> REQUIRED TASK: Copy out the entries below, replacing every "screenshot" with "image" and changing nothing else. Omit the pictures.

> Records from a dataset:

===============

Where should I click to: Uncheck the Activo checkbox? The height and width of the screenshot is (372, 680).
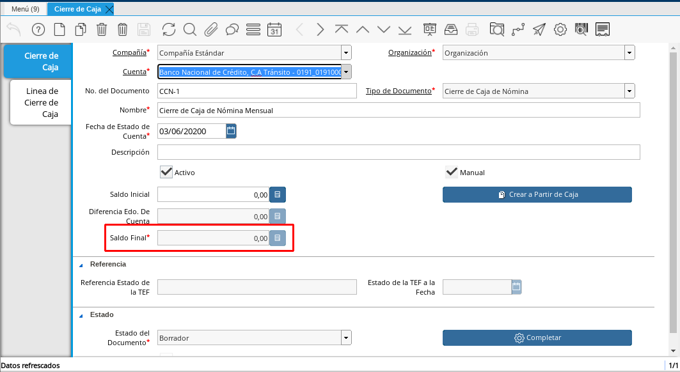pos(166,172)
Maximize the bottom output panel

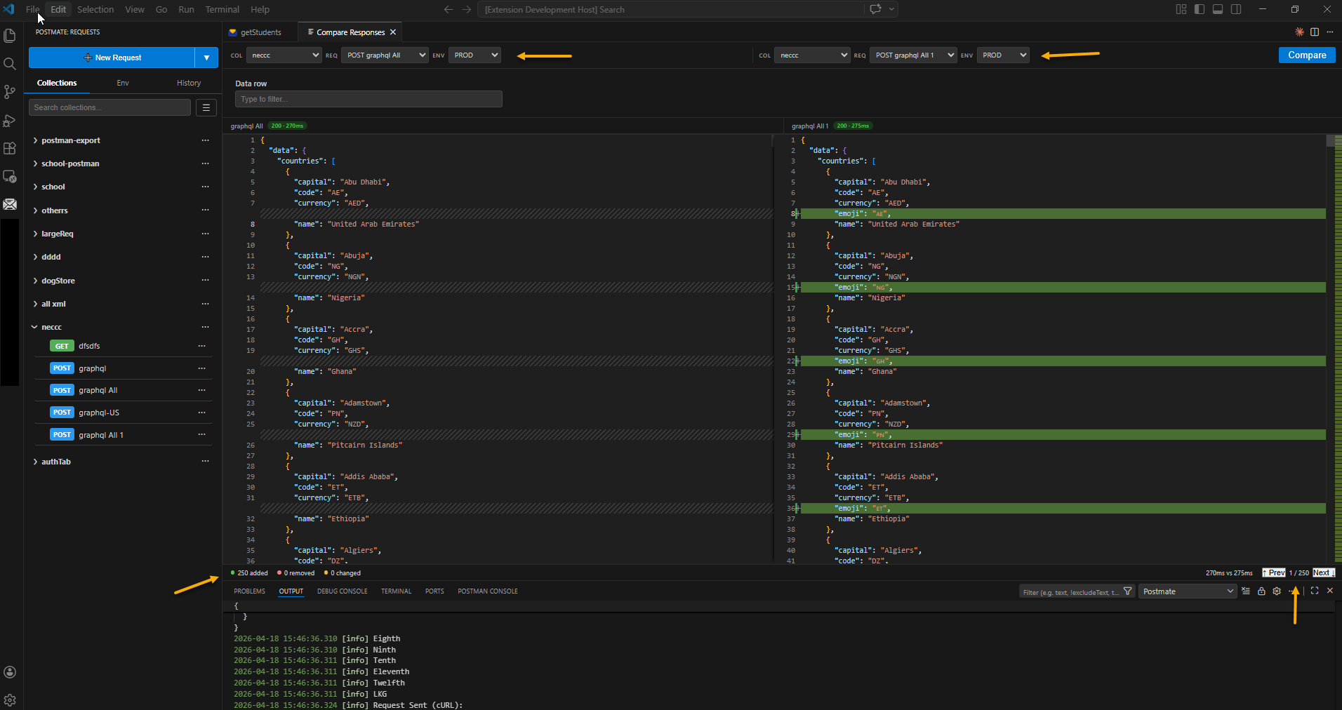point(1314,591)
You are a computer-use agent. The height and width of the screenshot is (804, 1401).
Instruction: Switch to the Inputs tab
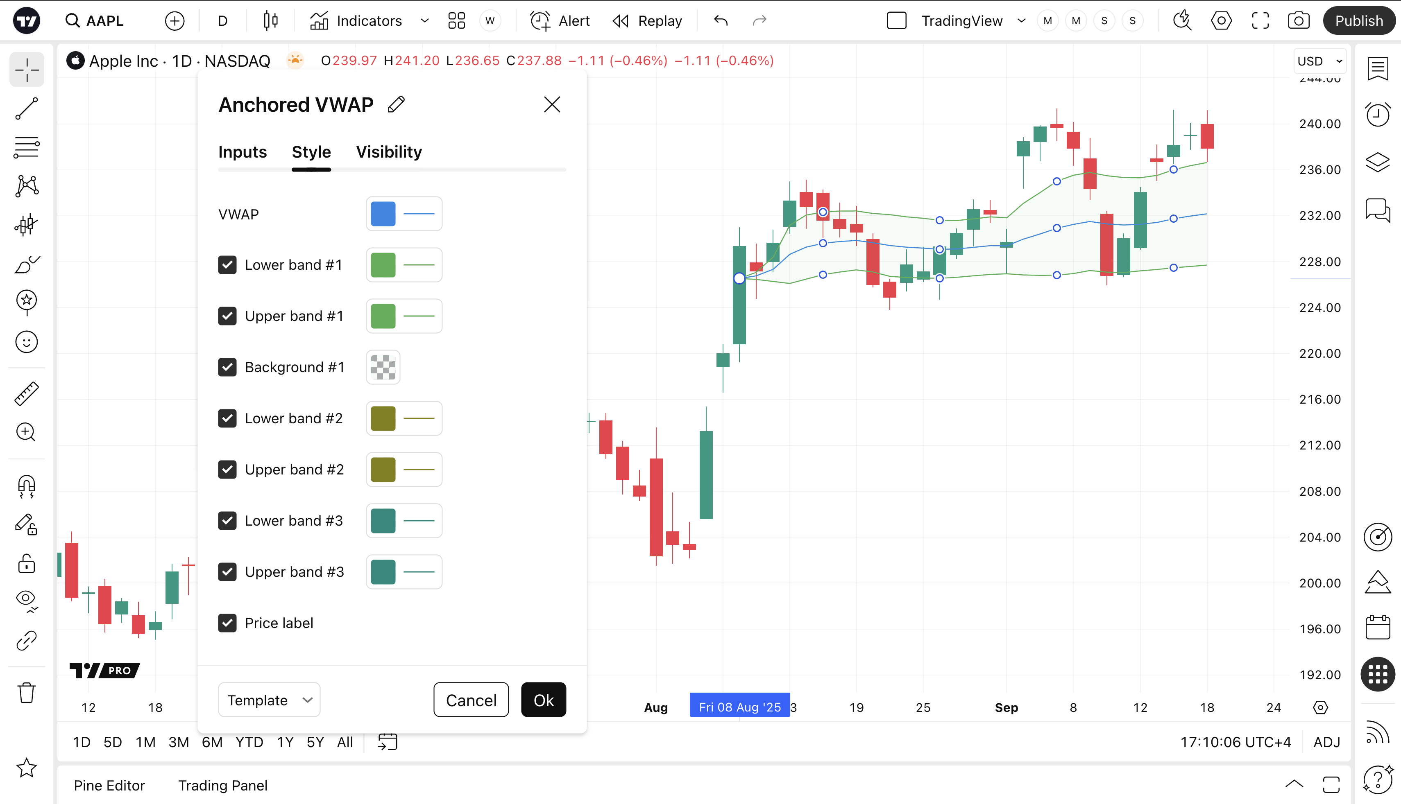point(242,152)
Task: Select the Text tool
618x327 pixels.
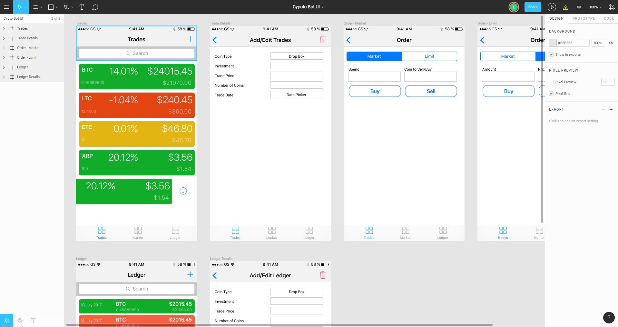Action: coord(82,7)
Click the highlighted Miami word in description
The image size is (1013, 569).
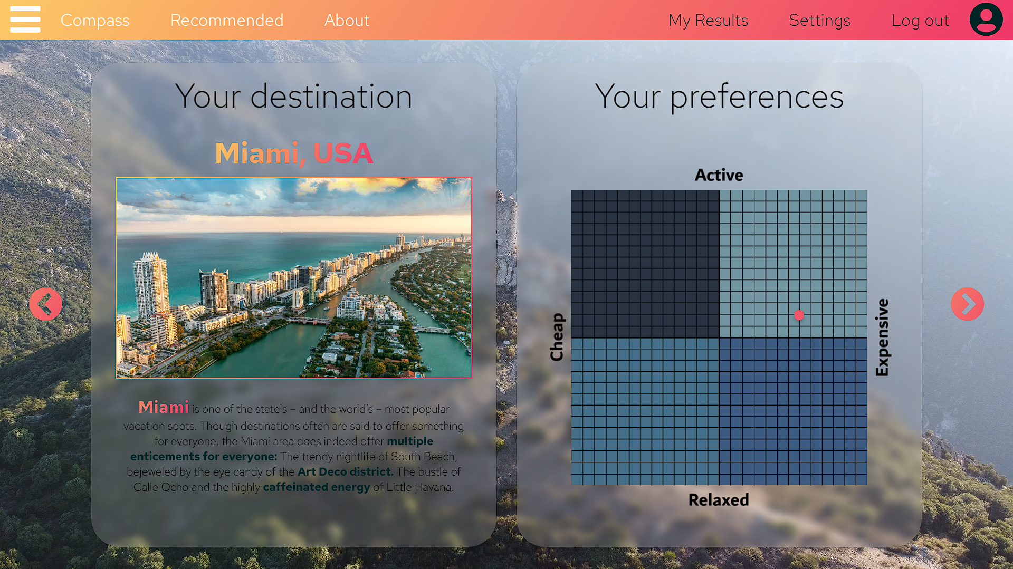(164, 407)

===============

> ANSWER FOR THE TASK:
Where should I click to: Uncheck the Activo checkbox? The height and width of the image is (372, 680).
pos(166,172)
Maximize the bottom output panel

point(1314,591)
You are a computer-use agent. The height and width of the image is (804, 1401).
Instruction: Switch to the Inputs tab
point(242,152)
Task: Select the Text tool
618x327 pixels.
Action: coord(82,7)
Click the highlighted Miami word in description
The image size is (1013, 569).
(164, 407)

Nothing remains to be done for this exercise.